Pick out every row below that contains the word "size", and copy each of those rows in full.

Stored records:
— start —
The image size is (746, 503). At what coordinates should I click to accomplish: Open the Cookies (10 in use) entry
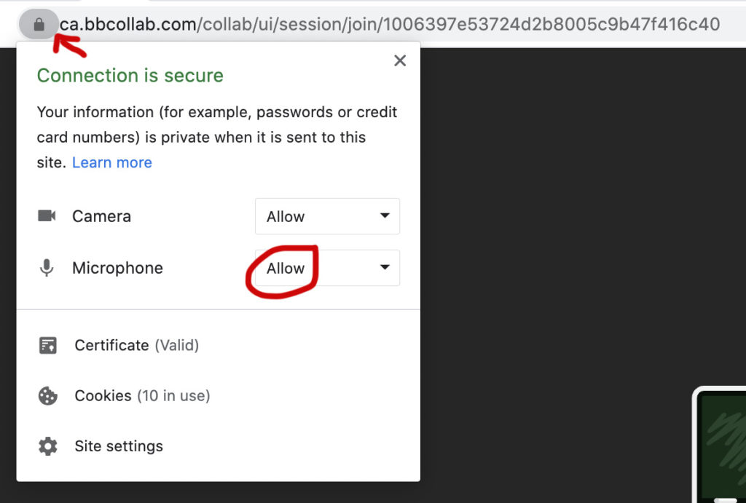142,396
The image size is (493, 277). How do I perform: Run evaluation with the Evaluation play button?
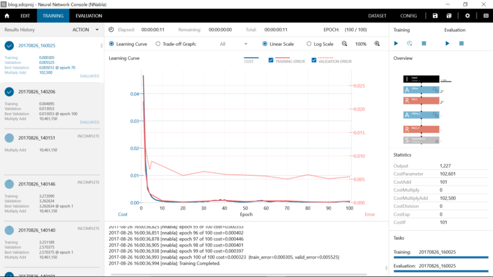pyautogui.click(x=447, y=44)
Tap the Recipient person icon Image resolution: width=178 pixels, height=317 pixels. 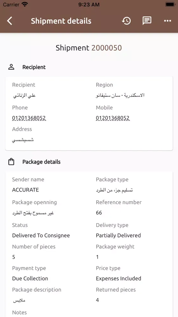[11, 67]
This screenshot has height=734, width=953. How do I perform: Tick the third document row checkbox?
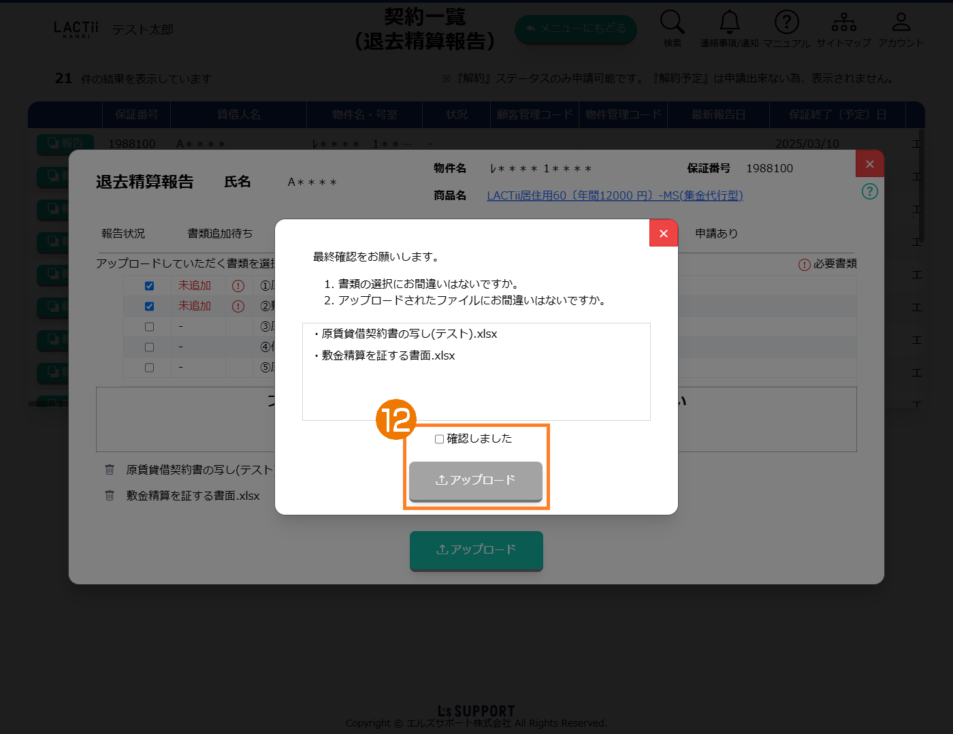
— end —
Answer to the exercise:
The image size is (746, 503). At what coordinates should I click to accomplish: Open the Cookies (10 in use) entry
The image size is (493, 277). How do I perform: Run evaluation with the Evaluation play button?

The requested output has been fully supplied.